» Texte source
----------
La sonnette d’alarme résonne dans les établissements scolaires français, où les statistiques dressent un tableau particulièrement sombre des conditions de travail. Avec 900 heures d’enseignement annuel dans le primaire, la France se place largement au-dessus des moyennes de l’Union européenne (703 heures) et de l’OCDE (773 heures). Cette surcharge se reflète dans l’évaluation alarmante de 7,4/10 que les personnels attribuent à leur charge de travail, 56% d’entre eux la notant même entre 8 et 10.

Comparaison du nombre d’heures d’enseignement annuel dans le primaire entre la France, la moyenne de l’OCDE et la moyenne de l’UE25 (2023)

Source : FSU SNUIPP 68-Comparaisons internationales – OCDE 2024

La France affiche même un double paradoxe dans son système éducatif, avec des salaires peu attractifs couplés à une charge de travail particulièrement lourde. Avec un ratio de 18 élèves par enseignant dans le primaire, contre une moyenne de 13 dans l’UE et 14 dans l’OCDE, les professeurs français font face à des classes nettement plus chargées que leurs homologues européens. 

Tableau comparatif du nombre moyen d’élèves par enseignant dans le primaire entre la France, la moyenne de l’OCDE et la moyenne de l’UE25 (2022)

Source : FSU SNUIPP68-Comparaisons internationales – OCDE 2024

Les conséquences sont dévastatrices sur le moral des troupes. Le baromètre de satisfaction professionnelle 2023 révèle des scores particulièrement bas : 3,3/10 pour la rémunération et 2,9/10 pour les perspectives de carrière. Si les relations humaines résistent (7,0/10 avec les élèves, 7,5/10 avec les collègues), 60% des enseignants se déclarent insatisfaits ou très insatisfaits de leur charge de travail. L’épuisement professionnel atteint un niveau critique de 6,8/10, tandis que l’équilibre vie professionnelle-personnelle stagne à 5,3/10.

Satisfaction professionnelle des enseignants en France (2023)

Source : Ministère de l’Éducation nationale, Bien-être au travail des personnels de l’éducation nationale, 2023

Cette spirale négative menace non seulement le bien-être des enseignants mais aussi, à terme, la qualité même de l’enseignement dispensé aux élèves français. Une réforme profonde des conditions de travail dans l’Éducation nationale apparaît plus que jamais comme une urgence nationale.

Des formations initiales souvent inadaptées

La formation initiale des enseignants français révèle des lacunes préoccupantes par rapport à leurs homologues européens. Les chiffres sont particulièrement éloquents : seuls 57,2% des enseignants français se sentent « bien préparés » ou « très bien préparés » au contenu des matières qu’ils enseignent, loin derrière le Danemark (89%) ou la Belgique flamande (87,9%). 

Pourcentage d’enseignants qui se sont sentis « bien préparés » ou « très bien préparés » au contenu propre à certaines ou à toutes les matières que j’enseigne

Source : IGÉSR, La formation initiale des professeurs des écoles en France, 2022

Plus alarmant encore, à peine 49,8% des professeurs français s’estiment correctement formés à la pédagogie générale, quand ce taux atteint 85,2% en Belgique flamande et 85,1% au Danemark.
----------
» Extrait de données
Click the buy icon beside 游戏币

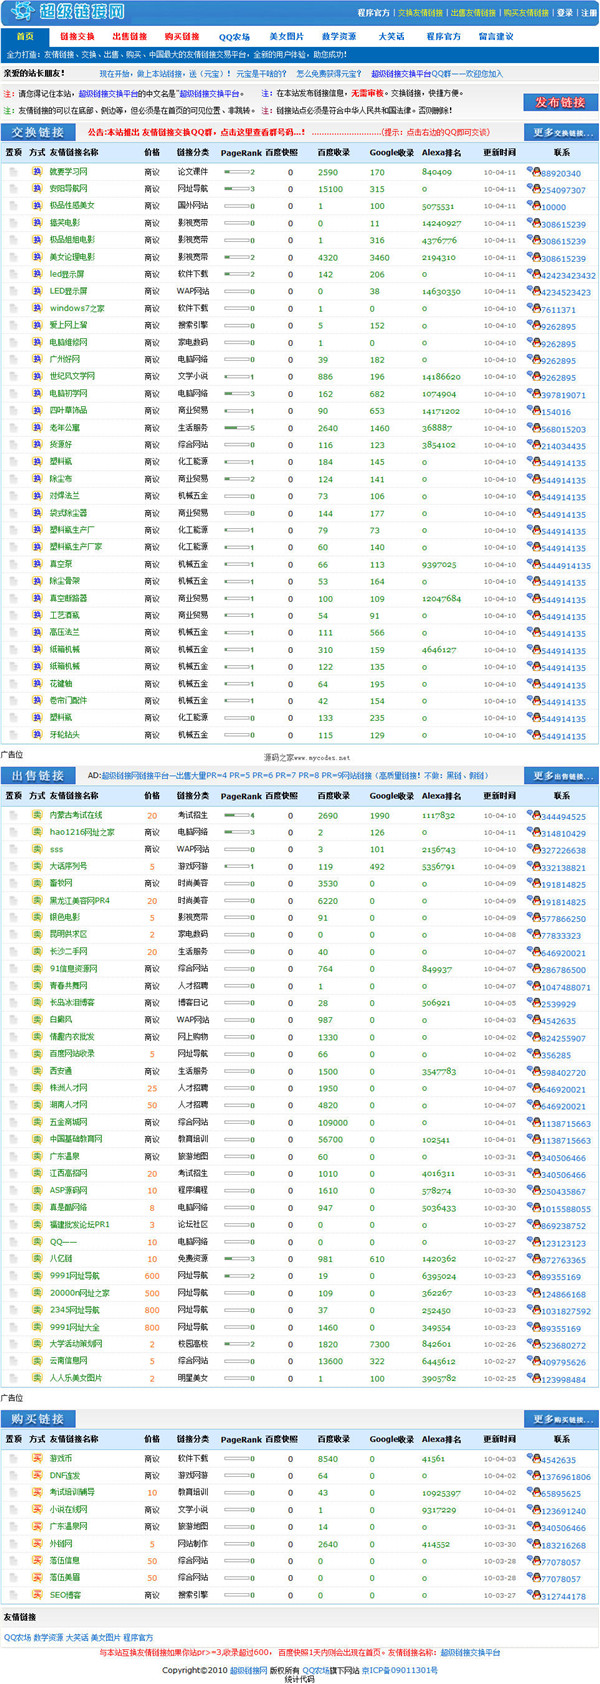click(x=37, y=1458)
----------
» Travail demandé
1) Recopiez le passage du texte source compris entre « Plus alarmant encore, à » et « 85,1% au Danemark. », ces deux extraits inclus.
2) D'après le texte source, pourquoi une réforme profonde des conditions de travail dans l'Éducation nationale apparaît-elle comme une urgence nationale ? Répondez en une à trois phrases.

» Réponses par consigne
1)
Plus alarmant encore, à peine 49,8% des professeurs français s’estiment correctement formés à la pédagogie générale, quand ce taux atteint 85,2% en Belgique flamande et 85,1% au Danemark.

2) Une spirale négative menace non seulement le bien-être des enseignants, mais aussi, à terme, la qualité même de l'enseignement dispensé aux élèves français. Cette spirale tient à une charge de travail très lourde (900 heures d'enseignement annuel dans le primaire, 18 élèves par enseignant), à des scores de satisfaction très bas et à un épuisement professionnel évalué à 6,8/10.